## Exercise goal
Copy out exactly, and only, the lines from the one containing "Open the cell style palette menu" through the end of the entries. No pictures.

Content starts

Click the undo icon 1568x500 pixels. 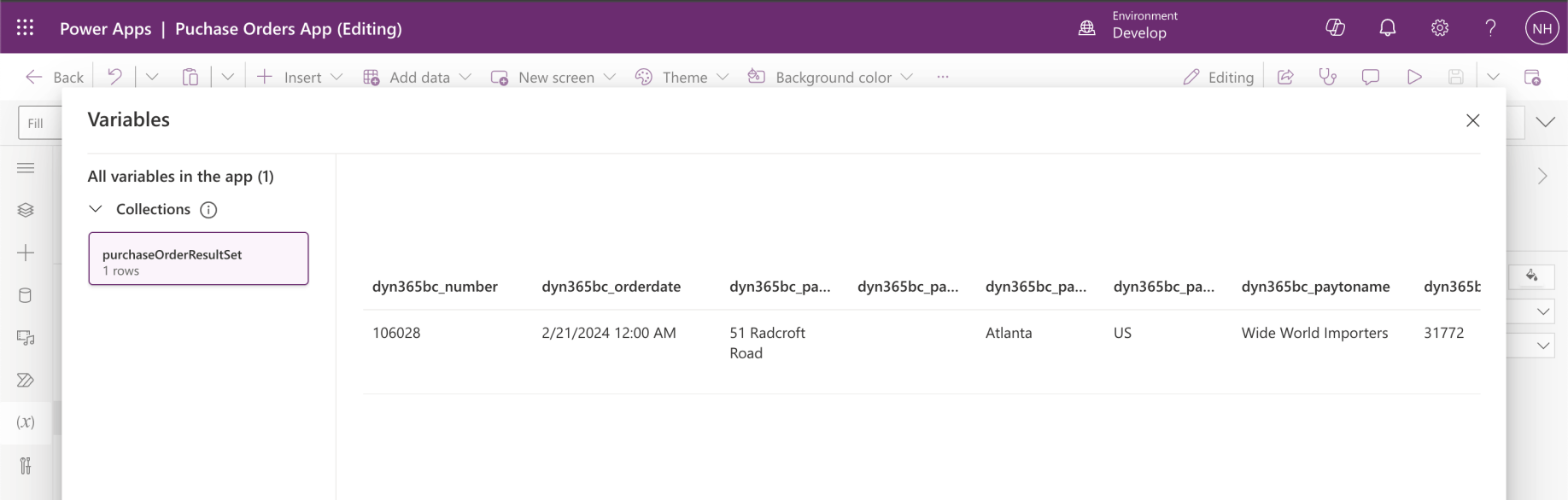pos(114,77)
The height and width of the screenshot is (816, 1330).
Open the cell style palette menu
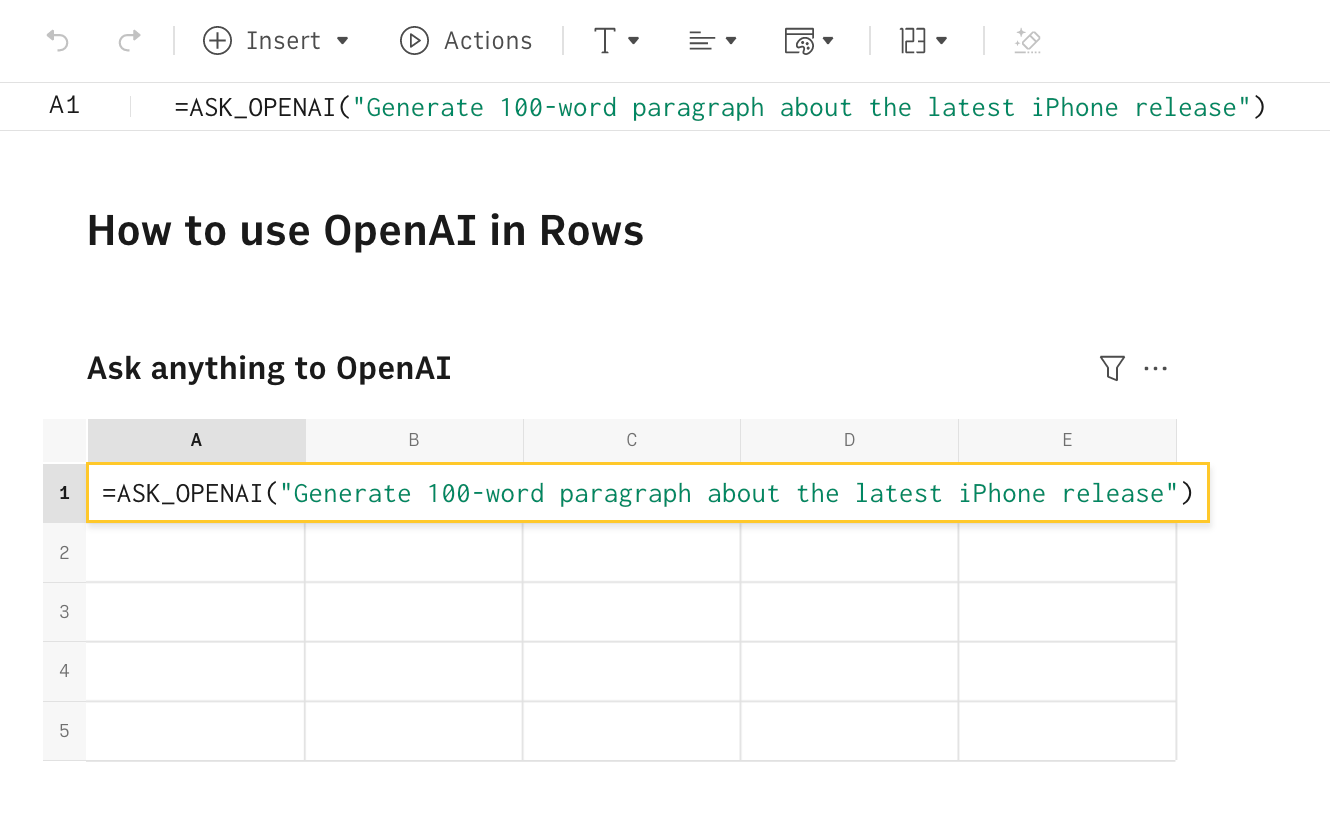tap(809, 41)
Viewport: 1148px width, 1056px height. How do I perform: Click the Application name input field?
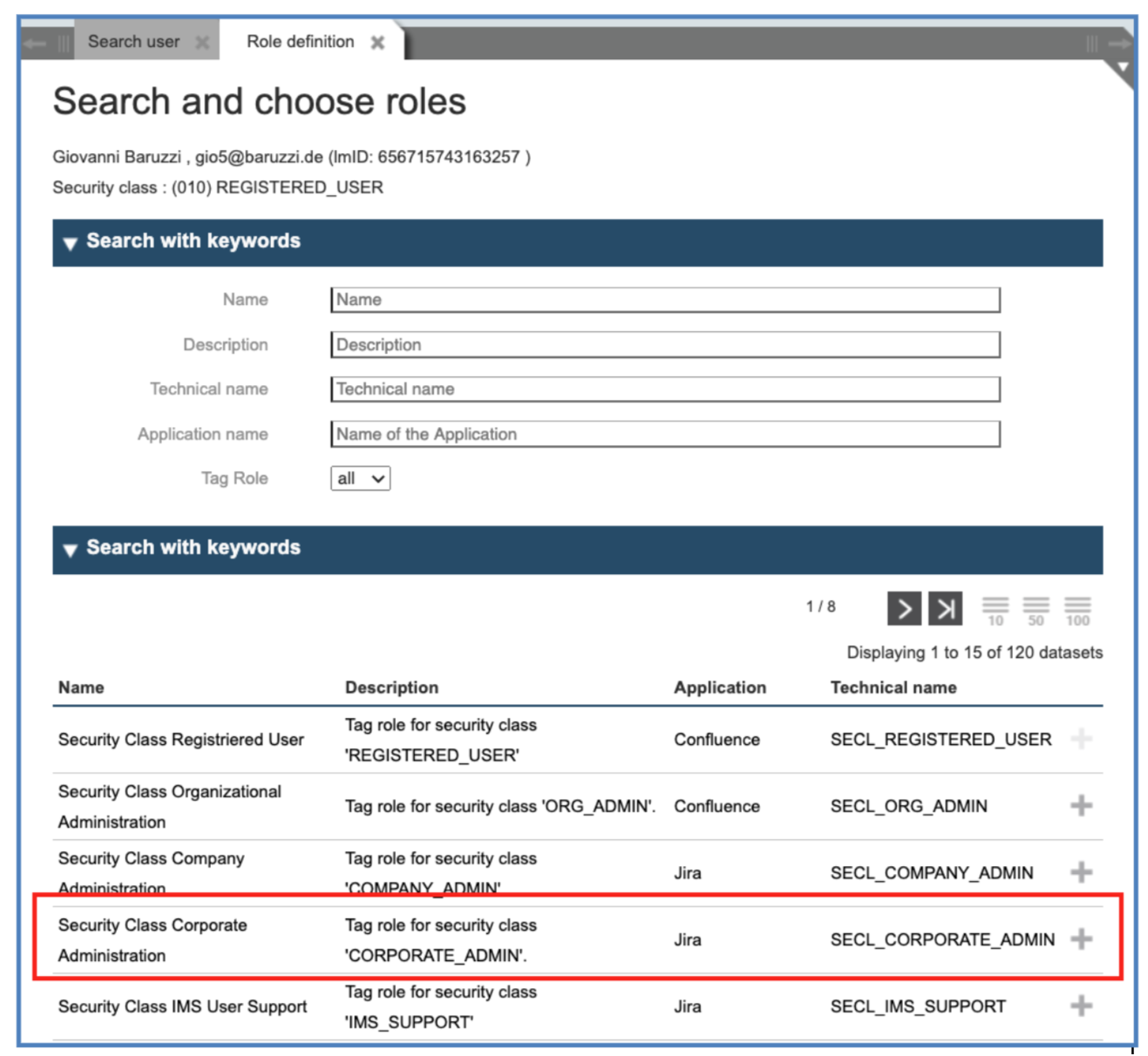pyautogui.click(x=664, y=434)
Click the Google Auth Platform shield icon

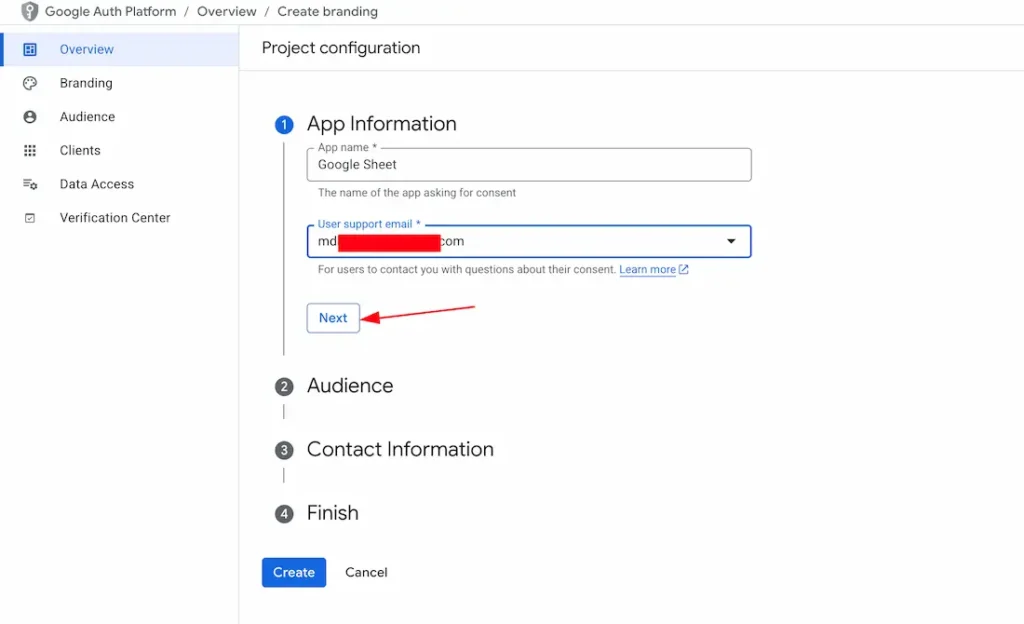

Content ends

## Answer for this exercise
Open the cell style palette menu
tap(809, 41)
Viewport: 1148px width, 1056px height. How do I perform: Click the Application name input field?
pyautogui.click(x=664, y=434)
Click the Google Auth Platform shield icon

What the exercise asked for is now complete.